Несмотря ни на что, Мать верила только в хорошее и, отдельно, в газетные конкурсы. Кроме того, она свято верила, что если вы похвалите товары какой-либо фирмы, они засыплют вас образцами и деньгами. Однажды ей заплатили пять шиллингов за отзыв, который она послала в фирму пищевых продуктов. С тех пор она бомбардировала рынок письмами, отправляя по несколько каждую неделю. Восторженными фразами, вознося их за сверхъестественные достижения, она элегантно намекала на новые горизонты, открываемые только из-за, или спасение только благодаря: порошкам от головной боли, бутылям с липовым соком, вытяжке из говядины, искусственным сосискам, мыловарням, торговцам предметами любви, чиновникам, штукатурке на кукурузной муке и Королям. Она никогда больше не получила ни пенни за все свои усилия; но таков был ее стиль, страстность ее натуры и убежденность, что письмо обязательно напечатают. Подборки вырезок с заголовками «Благодарный страдалец», или «После года мучений», или «Я кричала до потери сознания, пока не наткнулась на ваше средство» валялись по всему дому… Она часто зачитывала их вслух громким голосом, полностью забывая об их первичном предназначении.

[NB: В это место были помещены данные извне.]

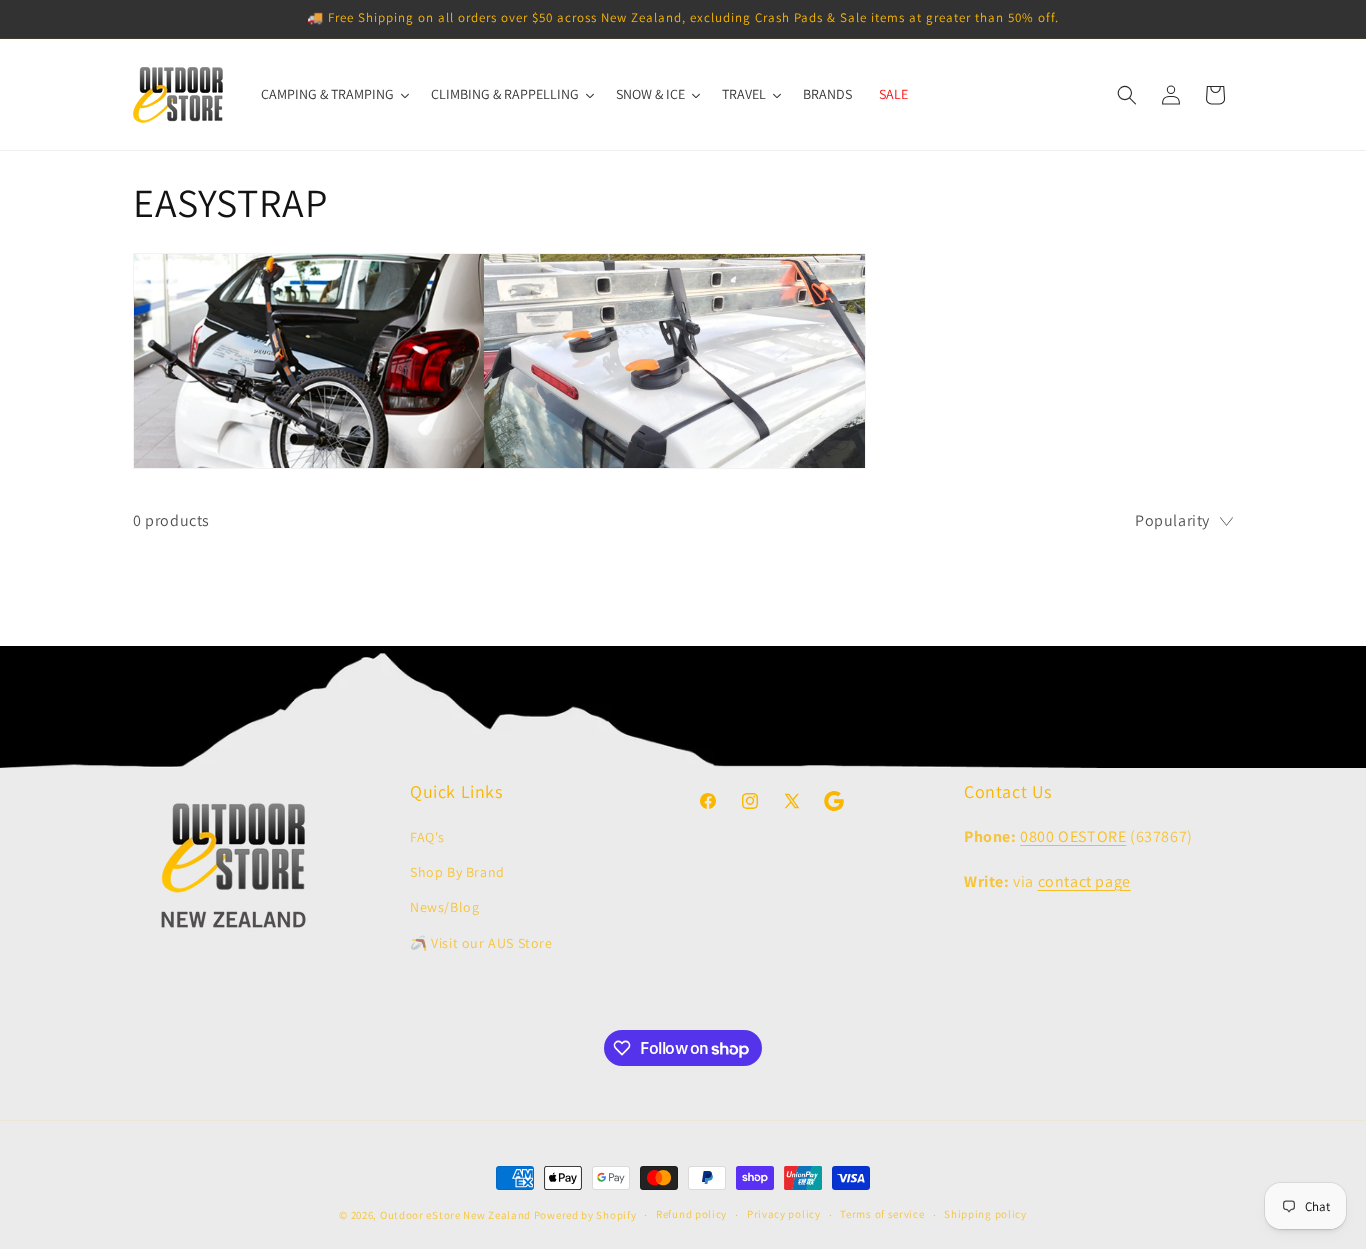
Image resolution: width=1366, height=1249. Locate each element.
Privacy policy (784, 1214)
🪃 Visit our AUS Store (481, 943)
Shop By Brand (457, 872)
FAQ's (427, 837)
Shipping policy (985, 1214)
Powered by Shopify (585, 1215)
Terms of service (882, 1214)
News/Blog (444, 907)
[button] (1127, 95)
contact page (1084, 881)
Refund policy (691, 1214)
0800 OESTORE (1073, 836)
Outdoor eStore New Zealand (455, 1215)
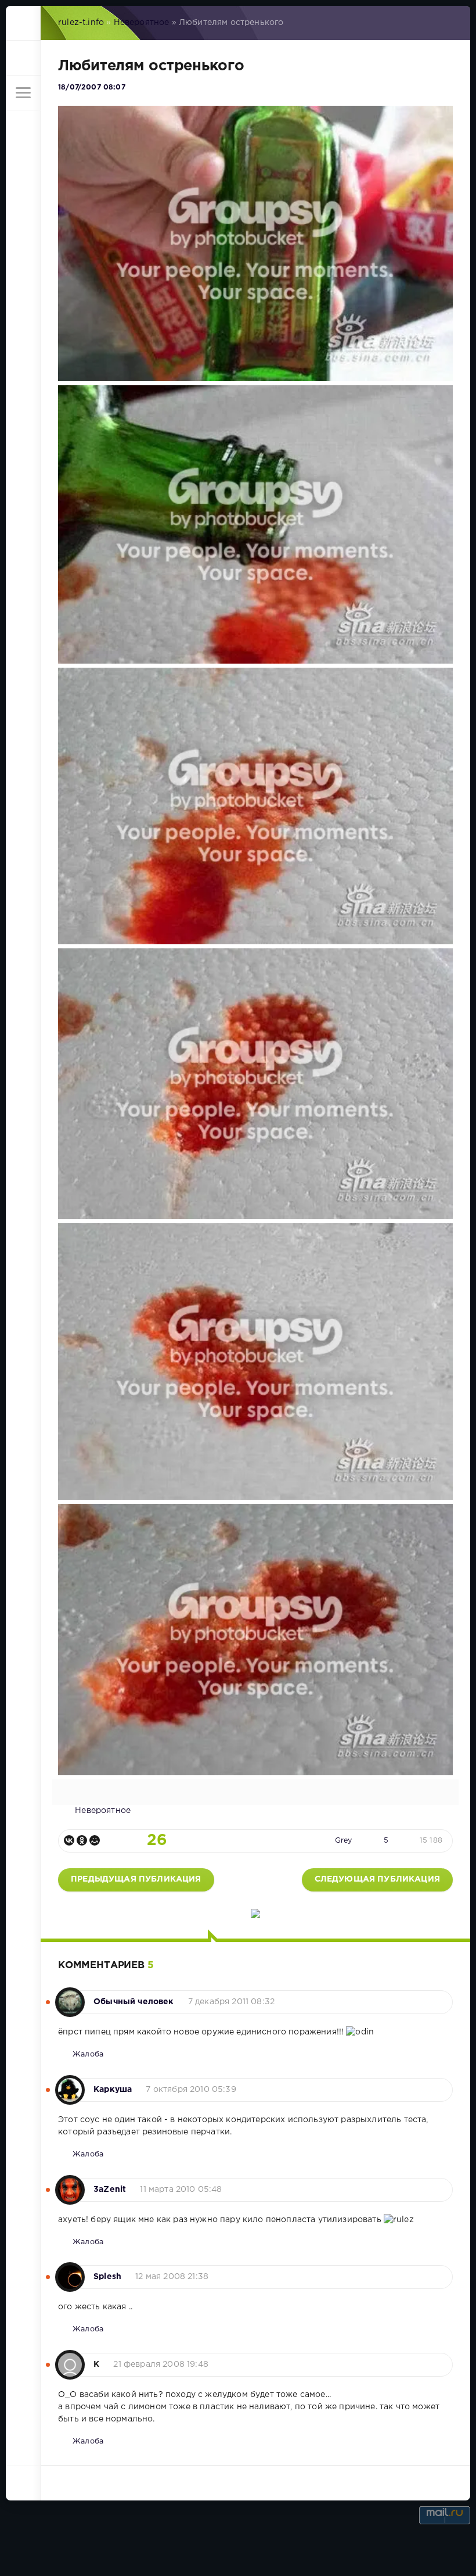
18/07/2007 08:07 (91, 87)
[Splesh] (70, 2270)
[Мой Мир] (94, 1840)
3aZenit (109, 2189)
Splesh (107, 2276)
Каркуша (112, 2089)
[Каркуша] (70, 2083)
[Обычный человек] (70, 1996)
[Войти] (23, 58)
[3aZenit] (70, 2183)
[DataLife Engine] (23, 23)
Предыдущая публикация (136, 1879)
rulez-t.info (81, 22)
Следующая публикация (377, 1879)
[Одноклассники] (82, 1840)
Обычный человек (133, 2001)
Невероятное (142, 22)
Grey (343, 1840)
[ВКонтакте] (69, 1840)
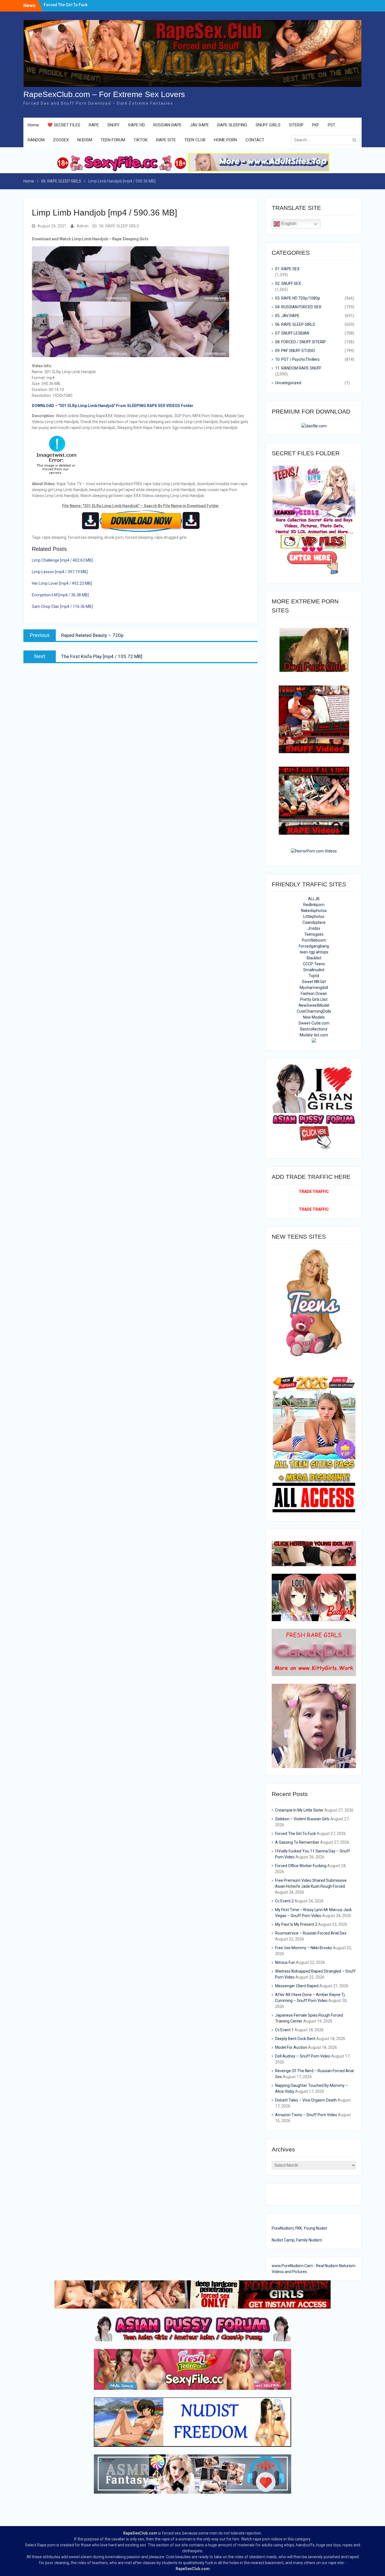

Одинокая, вся в долгах, вздернутая, сбитая с толку, обреченная на амбиции, которые никогда не осуществлялись, наша Мать все-таки обладала несокрушимой веселостью, которая била, как термальный ключ. Ее смех, как и рыдания, вспыхивали мгновенно, по-детски, и отключались без предупреждения — и без запоминания. Ее эмоции выхлестывались без остатка; она давала вам затрещину в одну секунду и хватала в объятия в следующую, разрушая вам нервную систему неровностью отношения. Если она разбивала горшок или резала палец, она издавала леденящий кровь вопль — а затем полностью и мгновенно забывалась в танце, прыжках или пении. Мне кажется, что я все еще вижу ее неловкую толкотню на кухне; слышу вскрики и стоны тревоги, иногда проклятия, учащенное дыхание при удивлении, резкую команду вещам стоять смирно. Упавший кусок угля поднимал волосы дыбом, громкий стук заставлял ее подскакивать и вскрикивать. Ее мир был лабиринтом малых ловушек и силков, сразу же узнаваемых по крикам и испугу. Мы поневоле подскакивали вместе с нею, сочувствуя, хотя понемногу научились игнорировать эти сигналы тревоги. Они были, в конце концов, не более чем формальным салютом дьяволам, которые хватали ее за пятки.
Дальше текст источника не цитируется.